4. Cook beans until tender (this will vary greatly on your own beans, but for black beans you’re looking at approximately 45 minutes. The good news is, for this soup it doesn’t really matter how long you cook them for, as you will be pureeing a portion of them anyway.)
5. Remove beans from stove and drain with a bowl underneath the sieve to catch the cooking liquid (this is an important step for the soup).

Yay. You just cooked beans.

Note: this is the method for most bean cooking, with slight variations in cooking time depending on the bean variety. You can add salt if you like, but it’s not totally necessary. I find that if I am cooking beans for a salad for instance, it’s a very important step, as the beans won’t taste of much individually if they are not salted prior to cooking. In a soup or dip, you can season to taste at the end.

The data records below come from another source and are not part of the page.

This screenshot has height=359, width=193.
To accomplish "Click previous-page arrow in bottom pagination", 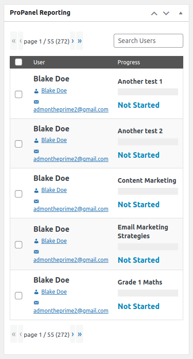I will (x=21, y=334).
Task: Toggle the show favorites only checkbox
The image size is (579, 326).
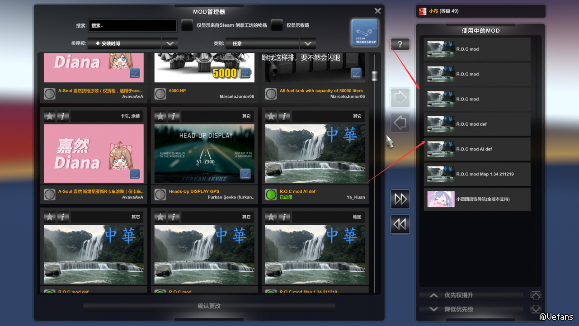Action: pos(277,26)
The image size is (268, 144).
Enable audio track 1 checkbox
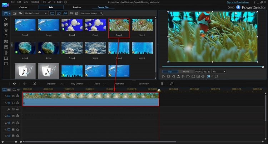point(13,103)
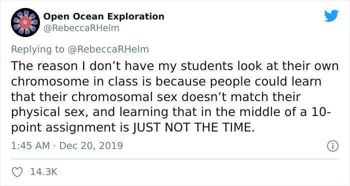
Task: Click the Open Ocean Exploration display name
Action: coord(104,17)
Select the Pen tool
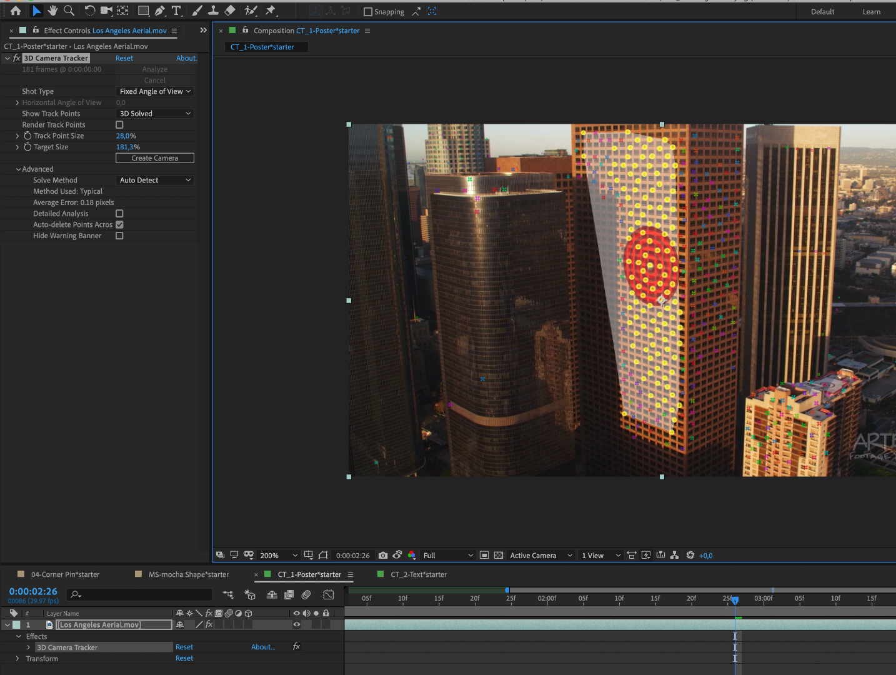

Black Bean and Sweet Potato Soup
4 cups cooked black beans (from 2 cups dried) + 4 cups cooking liquid
1 large red onion
3 leeks
8 cloves garlic
1 large sweet potato
4 carrots
½ head of celeriac (celery root)
2 Tbsp. ghee/oil of your choice
1 Tbsp. ground cumin
2 tsp. ground corriander
1 tsp. ground cinnamon
¼ tsp. crushed chilies
3 large tomatoes, diced or 1 small can tomatoes (14.5 oz / 400 gr.)
juice of 1 lemon
1 Tbsp. maple syrup
2 Tbsp. olive oil
sea salt
cilantro

1. Heat ghee/oil in a large pot over medium heat, then add spices. Stir until fragrant.
2. Add chopped onion, leek, and salt. Cook for a few minutes until vegetables begin to wilt a bit. Add garlic, the rest of the chopped vegetables and tomatoes. Stir occasionally.
5. Using a blender, immersion blender, or food processor, puree 2 cups of the cooked beans (approx. half the total amount) with 4 cups of the reserved cooking liquid. Add to the pot with the remaining whole, cooked beans.
6. Simmer on medium-low heat, stirring occasionally, until the vegetables are tender, about 15 minutes.
7. Season to taste. Add the juice of 1 lemon, olive oil, maple syrup, and cilantro.
8. Serve immediately with a drizzle of cold-pressed olive oil, cilantro, and a chunk of cornbread (working the kinks out of that recipe!) Store leftovers in the fridge; freezes well.
(p.s. this is even better the next day.)

I hope that this soup gives you a very good excuse to try cooking beans from dried sometime in the near future. It really is incredibly simple, and I feel one of those satisfying culinary activities that perhaps takes you one step out of your comfort zone, but certainly one step closer to your food.